■ The problem ■
Print the material below word for word, starting at the line that contains "This screenshot has" and ending at the line that contains "Identify the location", with both of those lines included. Leave the pictures out.

■ Records supplied ■
* * * * * * * * *

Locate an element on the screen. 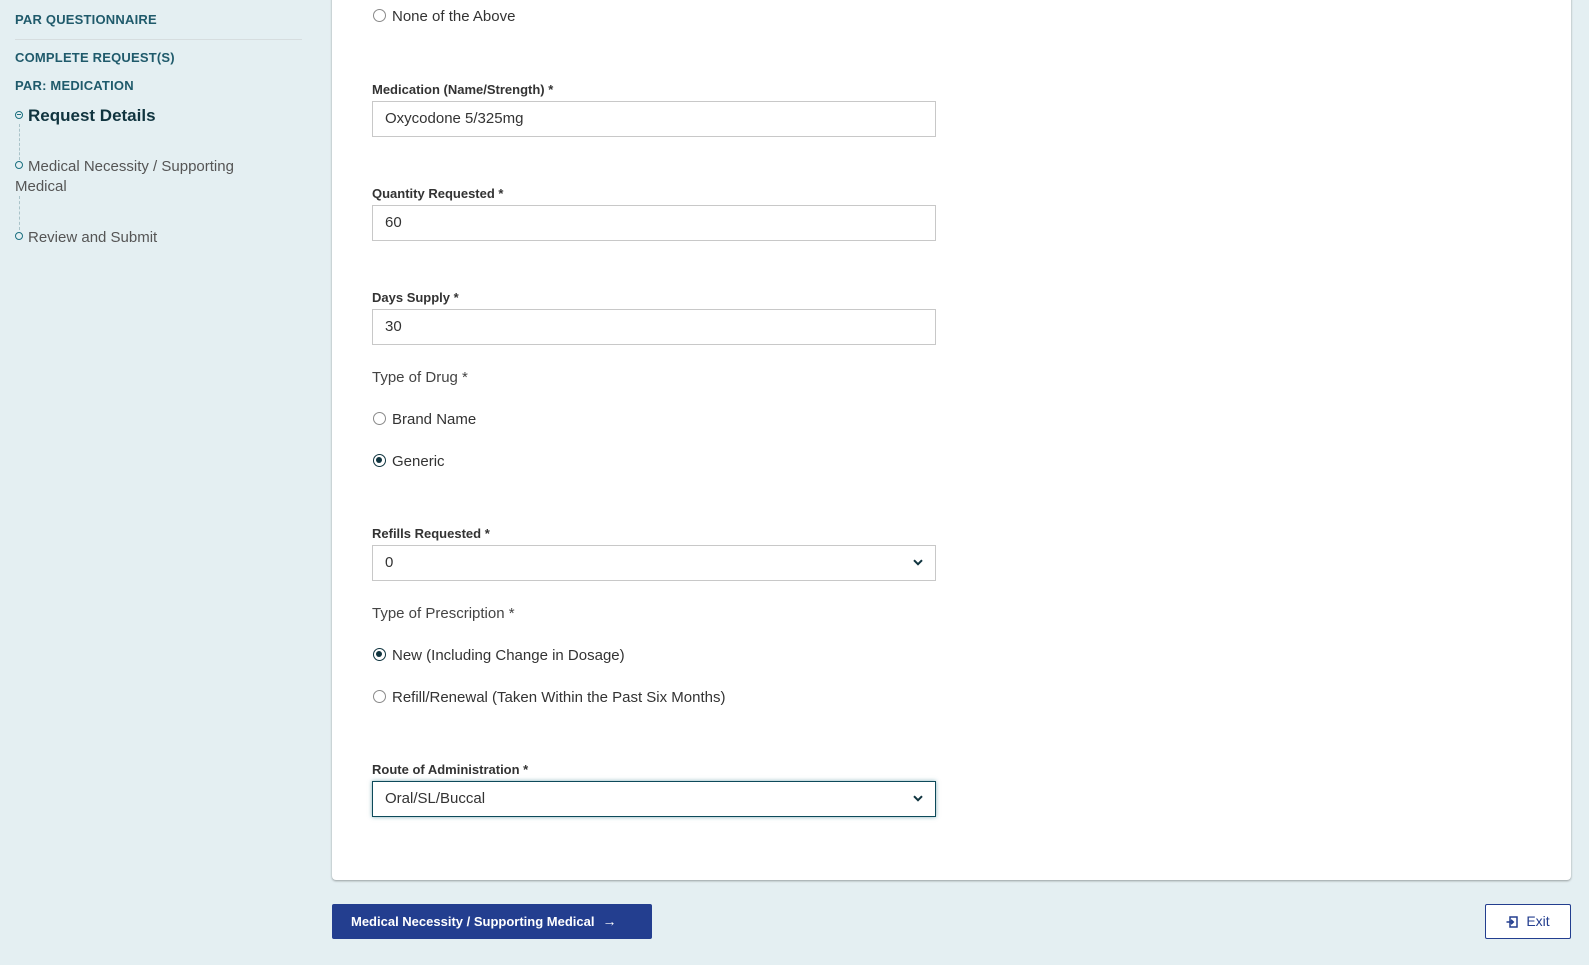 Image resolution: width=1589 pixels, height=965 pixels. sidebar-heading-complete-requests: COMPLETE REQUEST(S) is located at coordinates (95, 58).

* * * * * * * * *

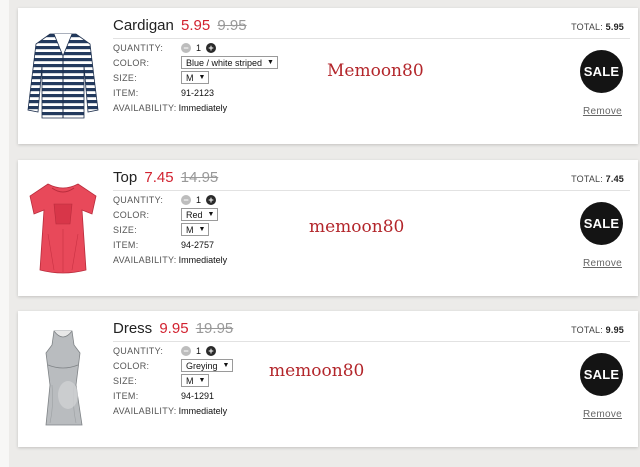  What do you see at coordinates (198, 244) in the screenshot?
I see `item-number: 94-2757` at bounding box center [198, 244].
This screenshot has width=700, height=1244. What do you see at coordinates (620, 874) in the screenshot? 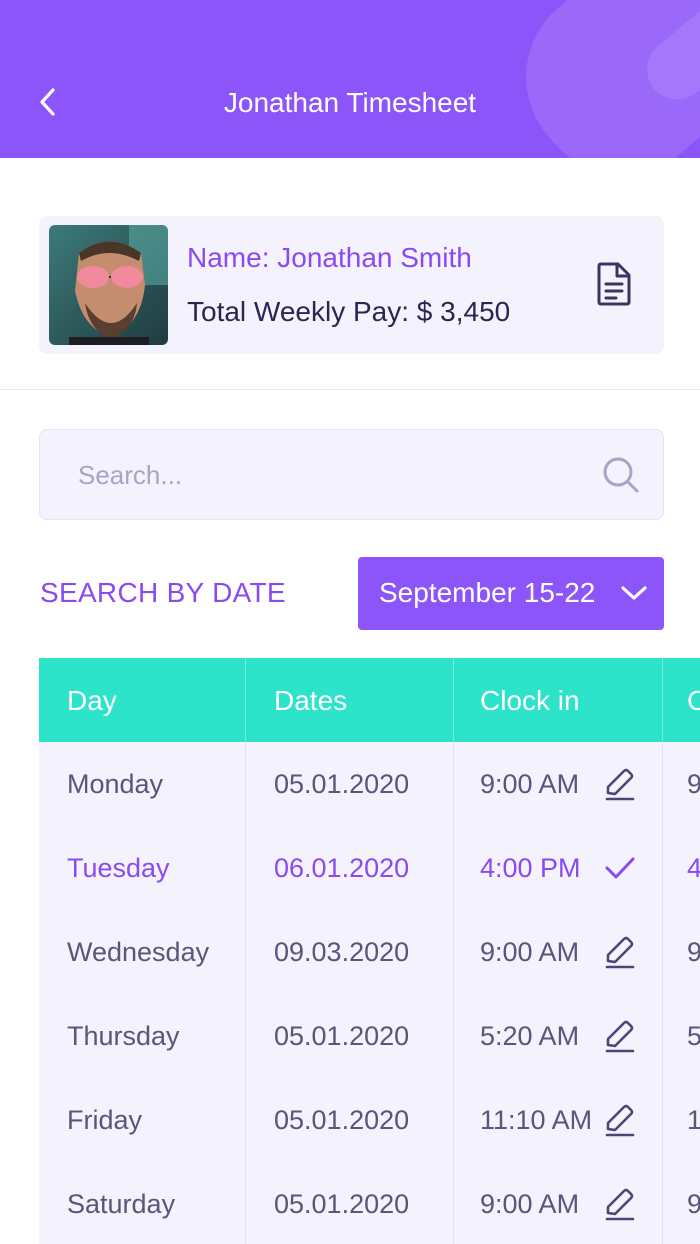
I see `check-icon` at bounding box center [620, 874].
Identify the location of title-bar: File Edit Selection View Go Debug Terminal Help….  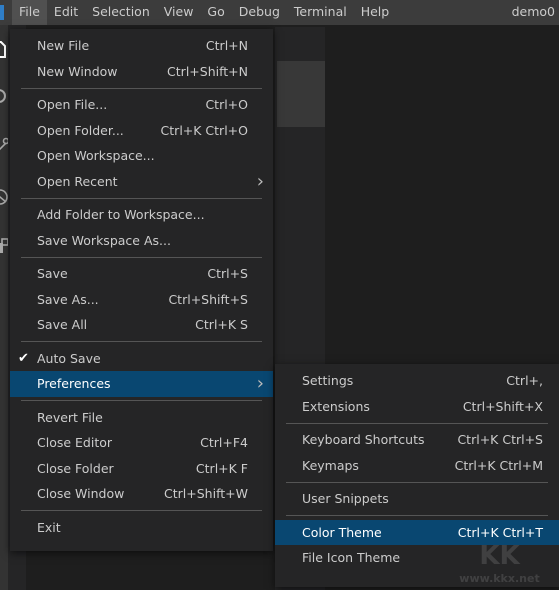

* * * * * * * * *

■ Answer area ■
This screenshot has width=700, height=1244. What do you see at coordinates (620, 874) in the screenshot? 
I see `check-icon` at bounding box center [620, 874].
Identify the location of title-bar: File Edit Selection View Go Debug Terminal Help….  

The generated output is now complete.